Tasks =
• 1. In the passage about the Antarctic runway, start at the words "Blaisdell said he" and stop after "got the thumbs-up.". Reproduce that span word for word.
• 2. Answer these from the passage about the Antarctic runway:
(a) How many pounds is the runway certified to hold?
(b) About how many people come and go from the continent each year as part of the United States' Antarctic program?
(c) How many flights per year does Blaisdell expect to use Phoenix?

Passage shown =
The new runway broke engineering ground.
Everybody was fairly comfortable with idea of building a runway on glacial ice, but the idea of building one in deep snow for a plane as large as the Globemaster, which operates on wheels, “gave a lot of people pause,” Blaisdell said. “It’s a heavy aircraft, and people know that snow is not all that strong. We had to be able to market this in such a way we gave people confidence that, despite the fact it had never been done before, it was possible.”
Just choosing a location was a complicated process.
The runway couldn’t be too close to mountains or volcanoes and had to be lined up according to wind patterns, so it would be flyable a lot of the time, said Blaisdell, who has a landform in Antarctica named after him.
As part of the search for the best location, they studied weather records and “drilled a bunch of snow cores” to see what the snow qualities had been like there in recent years.
Ideally, they’d hoped to find a spot resembling where Pegasus was sited; thick glacial ice covered with light snow, which reflects light and prevents melting, Blaisdell said. But the terrain, which floats on about 3,000 feet of water, moves 113 feet a year, and those conditions didn’t exist in the area where they needed to build.
All along, the clock was ticking.
Pegasus had begun to deteriorate, and “there were issues” with how many wheeled aircraft could fly in during a season, said Peter West, spokesperson for the National Science Foundation’s Office of Polar Programs.
The alternative would be to use smaller, ski-equipped aircraft, which can land on a separate airfield nearby.
Every year, some 3,500 people come and go from the continent as part of the United States’ Antarctic program, about 10 times as many as the next biggest nation, said Blaisdell, who retired from the National Science Foundation after more than a decade as chief manager of the U.S. Antarctic Program. If Phoenix hadn’t worked out, it would have cut research capabilities in austral summer in half.
During the 15-month-long construction period, they used heavy pneumatic weight carts to compact the snow to create the runway, which is certified to hold 500,000 pounds.
Dealing with the darkness was one of the main challenges they faced, said Melendy, who lives in Norwich. In the winter, it’s totally dark, so construction slowed down.
That’s also the time of year when temperatures often hit minus 40, the “magic number that causes equipment to not work well,” Blaisdell added.
Blaisdell said he expects about 65 flights — most by U.S. aircraft but some by other countries, as well — will go in and out using Phoenix every year.
While that doesn’t sound like much, compared with commercial airports, a number of Air Force bases have runways that “get way less traffic than this one,” he said. Other runways in Antarctica get “maybe a dozen flights a year.”
Runways used by military aircraft require special certification, and last month, after an intensive inspection process, Phoenix got the thumbs-up.
“We’re very happy to have Phoenix coming online because it does make a huge difference,” West said. “Everyone has to come either by ship or by plane. This just adds to the flexibility of what we are able to do with different types of aircraft.”
The certification was a validation of all the work they’d put in, that it “was actually worth the effort,” Melendy said. And, for the client, “a realization their capabilities are going to be continuing.”
And, yes, there was some celebration.
“We’re engineers, so it wasn’t like we did our happy dance out there. We did a high-five and some backslaps,” Blaisdell said.
“You see some very burly guys with greasy Carhartts hugging each other.”

Supplied information =

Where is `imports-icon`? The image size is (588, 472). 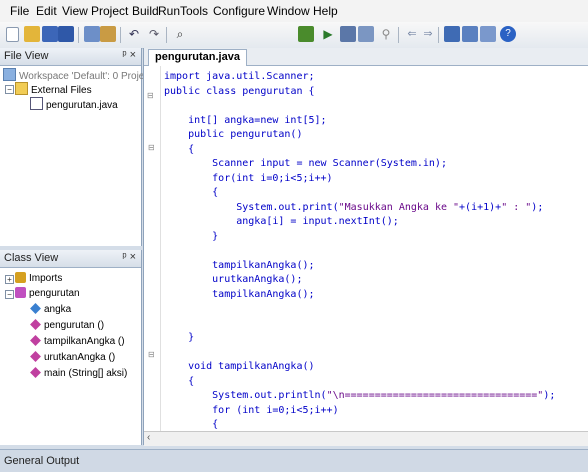 imports-icon is located at coordinates (20, 278).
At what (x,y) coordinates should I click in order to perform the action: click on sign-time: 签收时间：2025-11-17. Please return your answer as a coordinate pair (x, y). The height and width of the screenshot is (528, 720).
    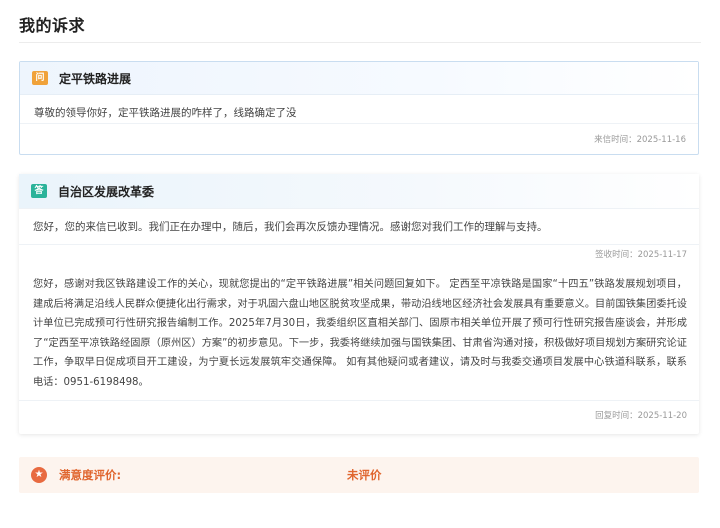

Exercise results =
• 1.
Blaisdell said he expects about 65 flights — most by U.S. aircraft but some by other countries, as well — will go in and out using Phoenix every year.
While that doesn’t sound like much, compared with commercial airports, a number of Air Force bases have runways that “get way less traffic than this one,” he said. Other runways in Antarctica get “maybe a dozen flights a year.”
Runways used by military aircraft require special certification, and last month, after an intensive inspection process, Phoenix got the thumbs-up.

• 2.
(a) 500,000 pounds
(b) Some 3,500 people
(c) About 65 flights